**Required action:** Where in the data does the word "navigation" appear? Find those lines and copy them.

'''

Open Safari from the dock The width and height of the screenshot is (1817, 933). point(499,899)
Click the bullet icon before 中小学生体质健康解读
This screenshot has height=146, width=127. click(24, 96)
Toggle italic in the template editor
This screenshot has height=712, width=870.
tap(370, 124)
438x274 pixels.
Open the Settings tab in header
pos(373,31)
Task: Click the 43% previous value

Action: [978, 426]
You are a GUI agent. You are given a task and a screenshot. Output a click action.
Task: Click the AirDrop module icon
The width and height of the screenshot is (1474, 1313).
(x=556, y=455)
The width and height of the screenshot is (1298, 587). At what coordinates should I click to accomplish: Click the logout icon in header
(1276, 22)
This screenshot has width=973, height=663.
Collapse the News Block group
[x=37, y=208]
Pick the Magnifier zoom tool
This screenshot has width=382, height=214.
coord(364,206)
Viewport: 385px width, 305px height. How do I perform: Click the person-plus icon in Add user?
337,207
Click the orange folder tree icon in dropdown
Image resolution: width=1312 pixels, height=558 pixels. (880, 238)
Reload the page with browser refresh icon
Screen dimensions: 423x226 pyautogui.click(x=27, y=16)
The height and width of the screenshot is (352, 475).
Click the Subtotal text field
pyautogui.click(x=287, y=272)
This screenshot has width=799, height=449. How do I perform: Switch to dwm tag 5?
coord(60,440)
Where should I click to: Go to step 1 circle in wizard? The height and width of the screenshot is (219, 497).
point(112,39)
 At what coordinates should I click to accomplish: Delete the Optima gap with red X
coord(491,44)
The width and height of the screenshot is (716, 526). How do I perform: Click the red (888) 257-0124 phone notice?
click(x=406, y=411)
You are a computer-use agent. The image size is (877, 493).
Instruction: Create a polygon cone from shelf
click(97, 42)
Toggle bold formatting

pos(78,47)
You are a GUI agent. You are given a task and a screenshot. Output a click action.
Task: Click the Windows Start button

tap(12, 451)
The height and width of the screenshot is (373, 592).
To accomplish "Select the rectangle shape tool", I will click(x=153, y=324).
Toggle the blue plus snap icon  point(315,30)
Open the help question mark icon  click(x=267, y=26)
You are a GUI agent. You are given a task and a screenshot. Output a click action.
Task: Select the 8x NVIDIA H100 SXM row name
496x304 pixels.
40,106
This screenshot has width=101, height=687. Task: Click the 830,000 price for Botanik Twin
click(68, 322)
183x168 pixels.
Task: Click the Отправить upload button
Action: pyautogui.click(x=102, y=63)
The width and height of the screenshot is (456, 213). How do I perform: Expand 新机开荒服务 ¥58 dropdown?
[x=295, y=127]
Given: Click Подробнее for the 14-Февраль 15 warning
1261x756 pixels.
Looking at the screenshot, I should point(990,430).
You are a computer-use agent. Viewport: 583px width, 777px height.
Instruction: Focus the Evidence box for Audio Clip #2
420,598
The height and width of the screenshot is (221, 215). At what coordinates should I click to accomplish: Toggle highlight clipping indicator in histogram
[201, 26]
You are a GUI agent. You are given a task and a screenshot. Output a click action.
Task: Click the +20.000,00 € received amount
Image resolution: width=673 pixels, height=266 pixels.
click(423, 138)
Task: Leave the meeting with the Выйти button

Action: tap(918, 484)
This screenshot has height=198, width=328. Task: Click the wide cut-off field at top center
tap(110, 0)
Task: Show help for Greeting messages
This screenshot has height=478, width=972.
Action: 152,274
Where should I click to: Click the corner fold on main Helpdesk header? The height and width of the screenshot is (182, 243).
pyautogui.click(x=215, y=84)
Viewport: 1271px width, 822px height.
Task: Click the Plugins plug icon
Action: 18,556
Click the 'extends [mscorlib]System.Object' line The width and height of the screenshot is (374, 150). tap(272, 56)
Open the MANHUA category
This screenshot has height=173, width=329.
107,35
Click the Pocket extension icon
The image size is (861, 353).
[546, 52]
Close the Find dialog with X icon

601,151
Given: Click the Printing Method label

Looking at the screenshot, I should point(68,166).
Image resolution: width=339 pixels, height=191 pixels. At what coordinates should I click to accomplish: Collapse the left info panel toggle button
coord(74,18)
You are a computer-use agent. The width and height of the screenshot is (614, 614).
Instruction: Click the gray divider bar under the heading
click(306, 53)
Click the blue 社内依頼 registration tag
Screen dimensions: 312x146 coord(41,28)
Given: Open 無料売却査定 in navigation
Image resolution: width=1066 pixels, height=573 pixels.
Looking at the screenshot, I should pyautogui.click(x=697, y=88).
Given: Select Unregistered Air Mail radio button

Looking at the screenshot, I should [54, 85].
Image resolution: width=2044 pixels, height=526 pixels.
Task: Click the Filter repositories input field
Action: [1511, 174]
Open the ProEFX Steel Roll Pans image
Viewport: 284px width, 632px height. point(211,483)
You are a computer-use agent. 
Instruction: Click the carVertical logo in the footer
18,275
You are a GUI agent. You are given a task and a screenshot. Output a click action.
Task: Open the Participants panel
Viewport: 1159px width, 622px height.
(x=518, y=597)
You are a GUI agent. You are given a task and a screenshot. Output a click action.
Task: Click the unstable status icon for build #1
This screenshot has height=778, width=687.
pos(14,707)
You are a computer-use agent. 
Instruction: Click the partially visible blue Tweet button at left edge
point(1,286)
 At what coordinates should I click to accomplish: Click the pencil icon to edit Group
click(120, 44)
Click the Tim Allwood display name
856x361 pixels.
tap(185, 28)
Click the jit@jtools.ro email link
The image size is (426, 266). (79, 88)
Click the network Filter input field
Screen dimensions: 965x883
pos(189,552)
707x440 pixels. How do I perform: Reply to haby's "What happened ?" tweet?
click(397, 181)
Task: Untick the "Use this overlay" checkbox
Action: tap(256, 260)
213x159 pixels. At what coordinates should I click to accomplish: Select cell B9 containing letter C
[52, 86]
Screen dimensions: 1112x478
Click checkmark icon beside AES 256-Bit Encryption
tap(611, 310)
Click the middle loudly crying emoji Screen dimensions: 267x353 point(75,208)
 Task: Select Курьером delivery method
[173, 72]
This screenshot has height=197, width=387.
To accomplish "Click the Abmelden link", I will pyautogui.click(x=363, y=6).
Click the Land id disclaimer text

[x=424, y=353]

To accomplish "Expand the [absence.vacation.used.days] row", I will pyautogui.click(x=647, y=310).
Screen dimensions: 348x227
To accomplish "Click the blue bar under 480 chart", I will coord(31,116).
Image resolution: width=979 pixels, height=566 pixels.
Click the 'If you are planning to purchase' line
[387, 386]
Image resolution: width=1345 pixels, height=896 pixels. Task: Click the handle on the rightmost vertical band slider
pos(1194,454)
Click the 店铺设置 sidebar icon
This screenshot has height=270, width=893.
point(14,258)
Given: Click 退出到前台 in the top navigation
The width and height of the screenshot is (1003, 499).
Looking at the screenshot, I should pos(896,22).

'''

**Result of the task:**
Given: Open 無料売却査定 in navigation
Given: Click 退出到前台 in the top navigation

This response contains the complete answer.